Stored data:
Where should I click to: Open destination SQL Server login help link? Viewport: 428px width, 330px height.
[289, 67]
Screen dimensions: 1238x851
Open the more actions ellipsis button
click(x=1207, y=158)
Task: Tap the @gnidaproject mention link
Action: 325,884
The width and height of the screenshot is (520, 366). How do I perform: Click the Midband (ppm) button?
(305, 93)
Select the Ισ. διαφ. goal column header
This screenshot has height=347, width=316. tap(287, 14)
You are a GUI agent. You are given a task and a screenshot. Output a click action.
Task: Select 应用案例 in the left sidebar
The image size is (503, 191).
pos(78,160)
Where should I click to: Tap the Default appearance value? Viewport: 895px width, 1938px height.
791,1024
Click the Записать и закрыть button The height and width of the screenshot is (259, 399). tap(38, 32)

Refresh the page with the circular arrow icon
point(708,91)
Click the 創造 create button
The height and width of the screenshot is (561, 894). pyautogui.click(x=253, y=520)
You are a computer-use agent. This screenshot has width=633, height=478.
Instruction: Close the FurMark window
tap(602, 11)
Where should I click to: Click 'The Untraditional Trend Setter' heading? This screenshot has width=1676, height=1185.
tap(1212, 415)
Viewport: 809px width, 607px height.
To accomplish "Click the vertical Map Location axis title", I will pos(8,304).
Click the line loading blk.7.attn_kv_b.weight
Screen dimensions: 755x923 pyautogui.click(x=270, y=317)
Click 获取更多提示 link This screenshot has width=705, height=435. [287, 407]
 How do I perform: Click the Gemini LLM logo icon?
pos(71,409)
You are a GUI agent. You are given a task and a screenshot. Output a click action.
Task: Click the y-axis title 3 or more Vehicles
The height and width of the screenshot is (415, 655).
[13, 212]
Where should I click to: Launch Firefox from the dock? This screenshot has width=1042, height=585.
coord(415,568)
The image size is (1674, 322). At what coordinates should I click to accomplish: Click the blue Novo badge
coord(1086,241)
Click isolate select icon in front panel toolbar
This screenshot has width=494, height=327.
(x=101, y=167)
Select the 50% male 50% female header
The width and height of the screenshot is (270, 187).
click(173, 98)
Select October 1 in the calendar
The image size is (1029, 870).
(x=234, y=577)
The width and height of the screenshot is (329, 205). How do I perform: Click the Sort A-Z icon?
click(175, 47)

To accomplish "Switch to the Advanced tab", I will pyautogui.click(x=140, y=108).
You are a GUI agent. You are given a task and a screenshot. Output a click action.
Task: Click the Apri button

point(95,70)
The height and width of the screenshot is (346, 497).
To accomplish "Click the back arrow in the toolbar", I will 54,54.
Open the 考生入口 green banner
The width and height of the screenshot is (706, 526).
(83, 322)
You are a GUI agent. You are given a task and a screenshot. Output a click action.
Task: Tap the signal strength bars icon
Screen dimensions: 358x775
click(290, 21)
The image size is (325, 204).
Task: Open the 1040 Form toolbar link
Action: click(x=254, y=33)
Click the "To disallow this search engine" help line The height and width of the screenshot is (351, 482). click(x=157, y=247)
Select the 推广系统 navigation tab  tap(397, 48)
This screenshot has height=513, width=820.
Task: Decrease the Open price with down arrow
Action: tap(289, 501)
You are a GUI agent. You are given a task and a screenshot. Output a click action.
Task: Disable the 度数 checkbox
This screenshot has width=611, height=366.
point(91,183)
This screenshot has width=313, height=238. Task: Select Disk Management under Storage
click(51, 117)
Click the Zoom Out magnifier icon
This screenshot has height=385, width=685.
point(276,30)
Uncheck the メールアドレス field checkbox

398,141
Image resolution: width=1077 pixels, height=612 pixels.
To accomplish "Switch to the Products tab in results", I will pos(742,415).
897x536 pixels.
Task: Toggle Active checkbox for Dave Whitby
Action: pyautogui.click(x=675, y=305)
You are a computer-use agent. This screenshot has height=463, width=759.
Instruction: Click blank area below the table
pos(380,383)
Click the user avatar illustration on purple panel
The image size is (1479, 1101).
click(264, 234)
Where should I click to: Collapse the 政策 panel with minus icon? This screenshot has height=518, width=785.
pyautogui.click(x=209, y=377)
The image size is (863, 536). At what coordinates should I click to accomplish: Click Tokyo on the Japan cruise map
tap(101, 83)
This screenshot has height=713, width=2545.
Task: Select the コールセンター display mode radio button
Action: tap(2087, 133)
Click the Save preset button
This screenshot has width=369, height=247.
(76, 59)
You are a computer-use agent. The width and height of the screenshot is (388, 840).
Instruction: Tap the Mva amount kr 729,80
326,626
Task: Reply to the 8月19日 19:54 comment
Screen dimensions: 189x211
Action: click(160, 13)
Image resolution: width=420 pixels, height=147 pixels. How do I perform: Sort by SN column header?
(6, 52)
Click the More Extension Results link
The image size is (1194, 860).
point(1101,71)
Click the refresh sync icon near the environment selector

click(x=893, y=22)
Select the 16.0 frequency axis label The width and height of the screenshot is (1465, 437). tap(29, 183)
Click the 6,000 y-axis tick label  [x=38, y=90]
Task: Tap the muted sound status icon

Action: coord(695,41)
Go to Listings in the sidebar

HOW TO COMPLETE THIS TASK:
For each line of the data that has the word "label", report that line.

SOLUTION TO THIS TASK:
Select the 16.0 frequency axis label The width and height of the screenshot is (1465, 437). tap(29, 183)
Click the 6,000 y-axis tick label  [x=38, y=90]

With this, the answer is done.